# TASK INSTRUCTIONS
Everything from the line with "This screenshot has" through the final line of the listing below must be retyped exactly, apart from the pictures.
++++++++++++++++++++
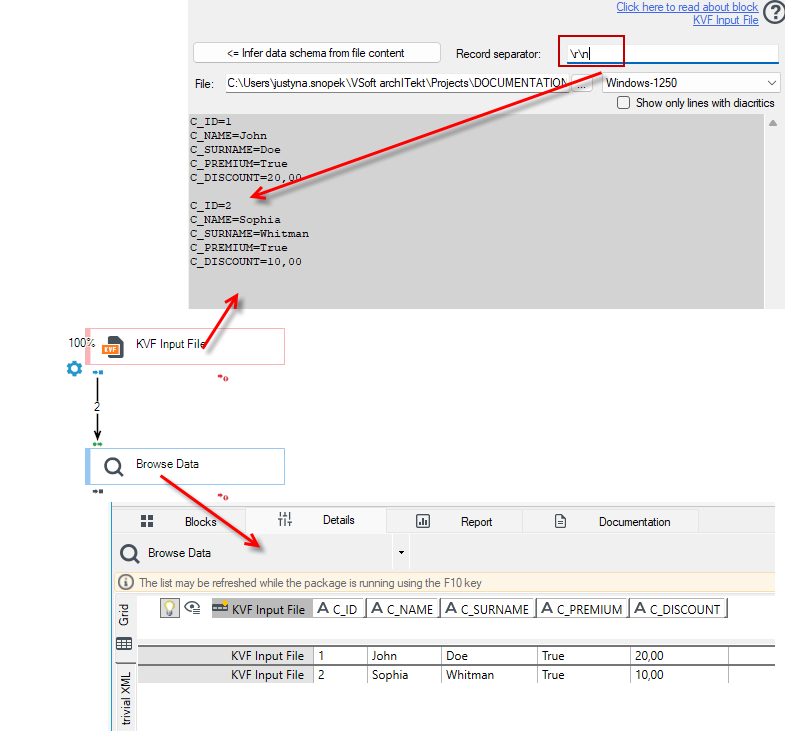Select the C_DISCOUNT column header

point(677,608)
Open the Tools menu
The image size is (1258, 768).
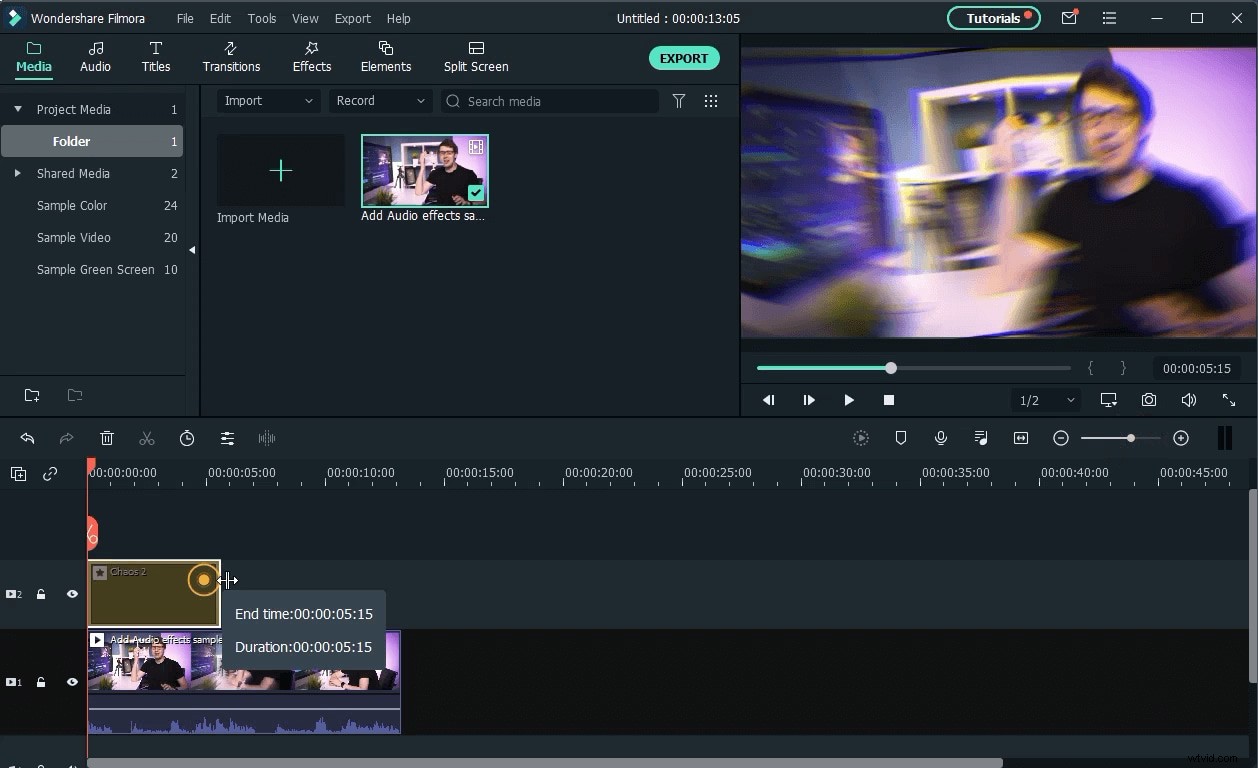pyautogui.click(x=261, y=18)
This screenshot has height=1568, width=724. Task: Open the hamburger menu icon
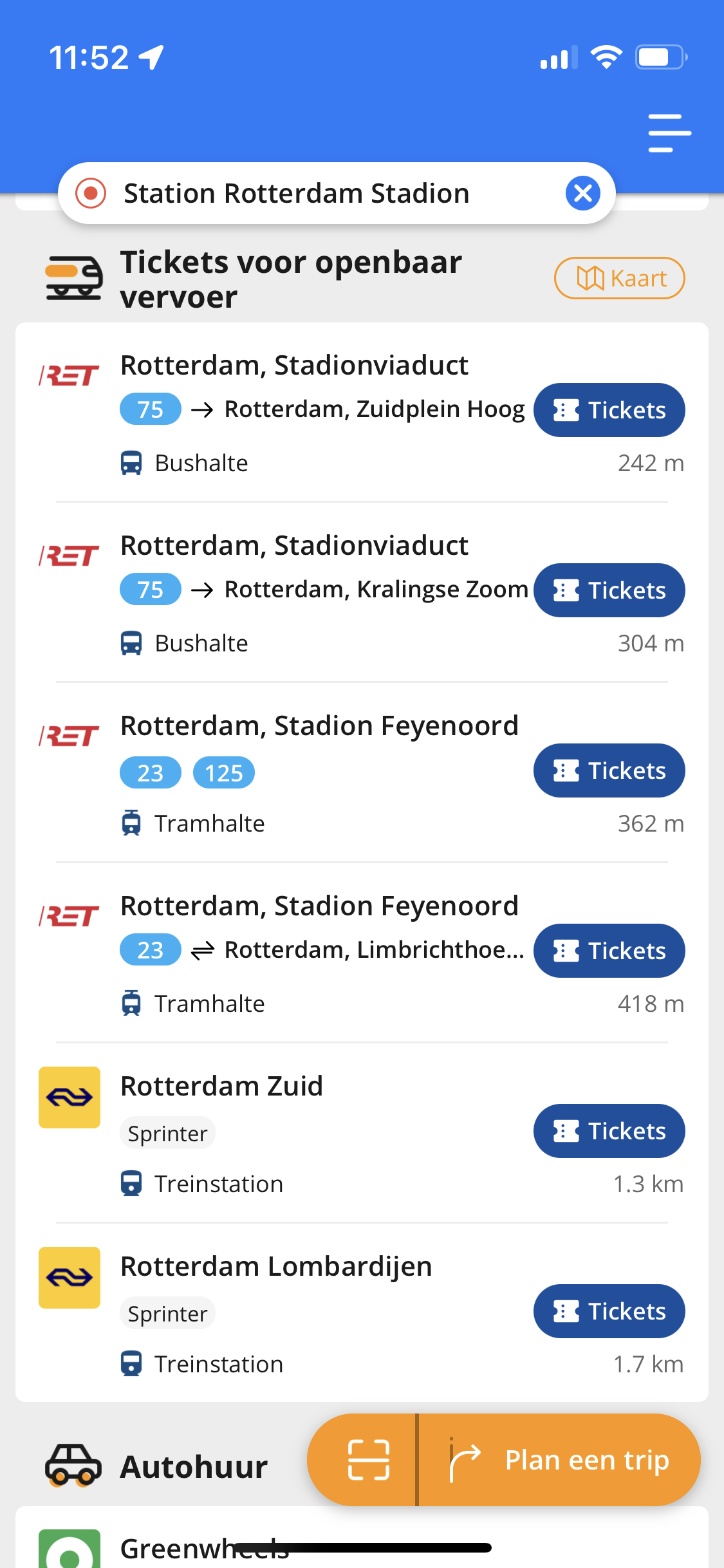pyautogui.click(x=669, y=133)
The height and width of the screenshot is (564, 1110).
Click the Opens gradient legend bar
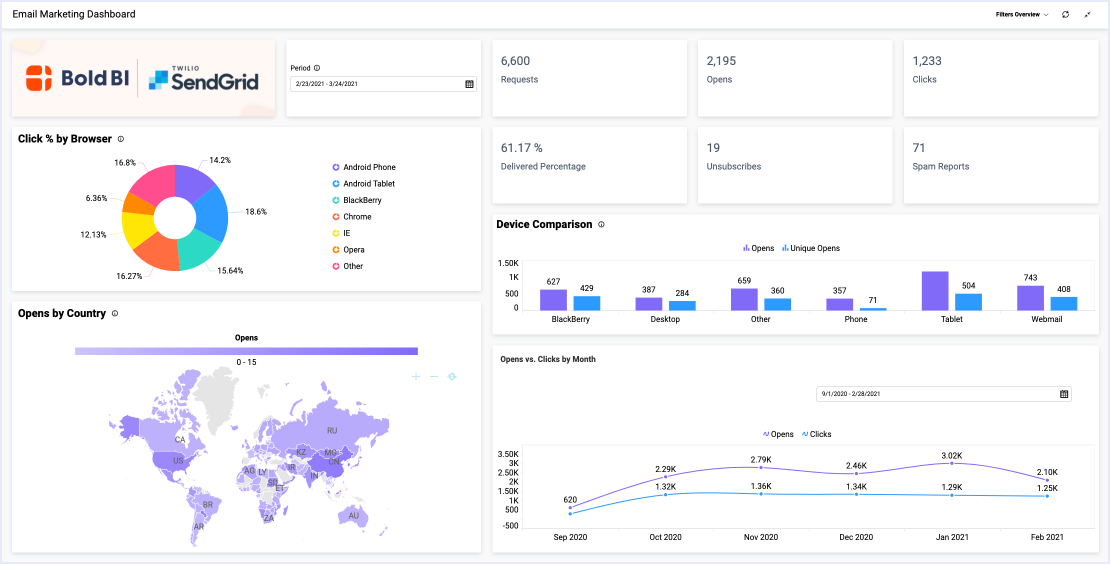246,351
++++++++++++++++++++
# ANSWER FOR THIS EXERCISE
This screenshot has height=1568, width=724. Task: Open the hamburger menu icon
pyautogui.click(x=669, y=133)
The height and width of the screenshot is (564, 1110).
Click the Opens gradient legend bar
246,351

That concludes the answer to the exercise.